Common methods of food processing include heating, sterilizing, or microwave, all of which tend to accelerate the nonenzymatic addition of nonreducing sugars to free NH2-groups of proteins and lipids. This process, also known as “browning” of foods, is largely responsible for the color and flavor of cooked foods that most people are drawn to (Charissou and others 2007). Researchers at the Department of Geriatrics, Mount Sinai School of Medicine have determined that AGEs are mostly found in foods cooked at very high temperatures (Uribarri and others 2007). This includes foods that have been fried, barbecued, broiled, or cooked in the microwave. Increased AGE levels were observed in industrial highly processed foods from animal products like frankfurters, bacon, and powdered egg whites, compared to their unprocessed forms. In all categories, exposure to high temperatures raised the AGE level for equal food weights. The temperature level appeared to be more critical than the duration. Furthermore, microwaving increased AGE content more rapidly compared to conventional cooking methods (Parliment 1993).

Virtually any food exposed to extreme heat conditions can scorch the natural sugars in food and create these glycotoxins. This also applies for many prepacked foods that have been preserved, pasteurized, homogenized, or refined, such as white flour, cake mixes, dried milk, dried eggs, dairy products, including pasteurized milk, and canned or frozen precooked meals. While it may be impossible to totally avoid glycotoxin consumption, it is possible to reduce their content by changing the way food is prepared, and thus steaming, boiling, poaching, stewing, stir-frying, or using a slow cooker is strongly advised. These methods not only cook foods with a lower amount of heat, they also retain foods moisture during the cooking process and researchers have proved that water and moisture inhibit the reactions forming AGEs.

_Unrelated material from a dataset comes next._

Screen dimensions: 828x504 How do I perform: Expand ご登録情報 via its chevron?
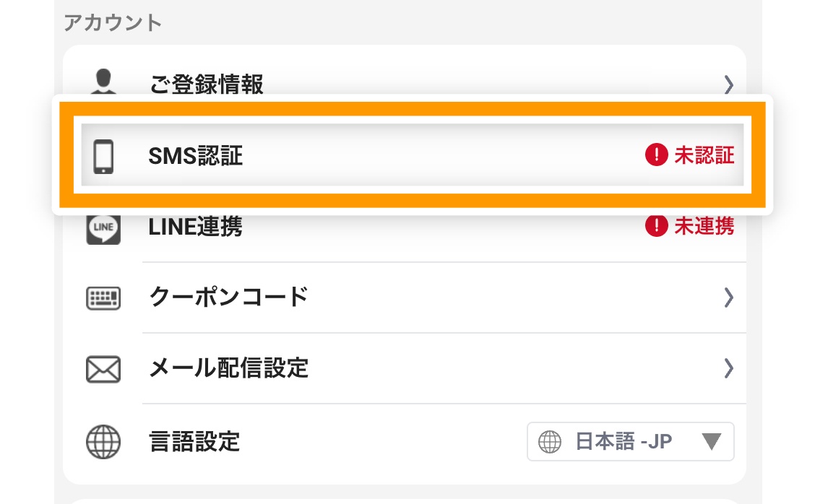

Food composition, cooking temperature, method, and duration can influence AGE formation in many ways. Foods rich in proteins and fats are potential free-oxygen radical sources through lipid oxidation, thus imposing the organism on excess oxidative stress promoting further AGEs formation. This process is accelerated by increased temperature, low humidity, and the presence of trace metals. This procedure takes place when meat is cooked with fat, either animal or plant (butter, margarine), due to the presence of trans-saturated fatty acids. Fortunately, only 10% of AGEs is absorbed by intestinal cells and of that 30% is excreted by the kidneys while 70% is stored in various tissues (Koschinsky and others 1997). Healthy mice received high AGE content food for 6 mo resulting in the appearance of DM II whereas no diabetes was reported when they received foods with same composition and calories, but less AGEs though they had increased plasma AGEs at the beginning of the study (Sandu and others 2005). According to Vlassara and others, consumption of foods rich in AGEs leads to production of inflammatory cytokines, like TNF-α and C-reactive protein, while other studies proved that low AGE diet prevented diabetic nephropathy in mice (Lin and others 2003).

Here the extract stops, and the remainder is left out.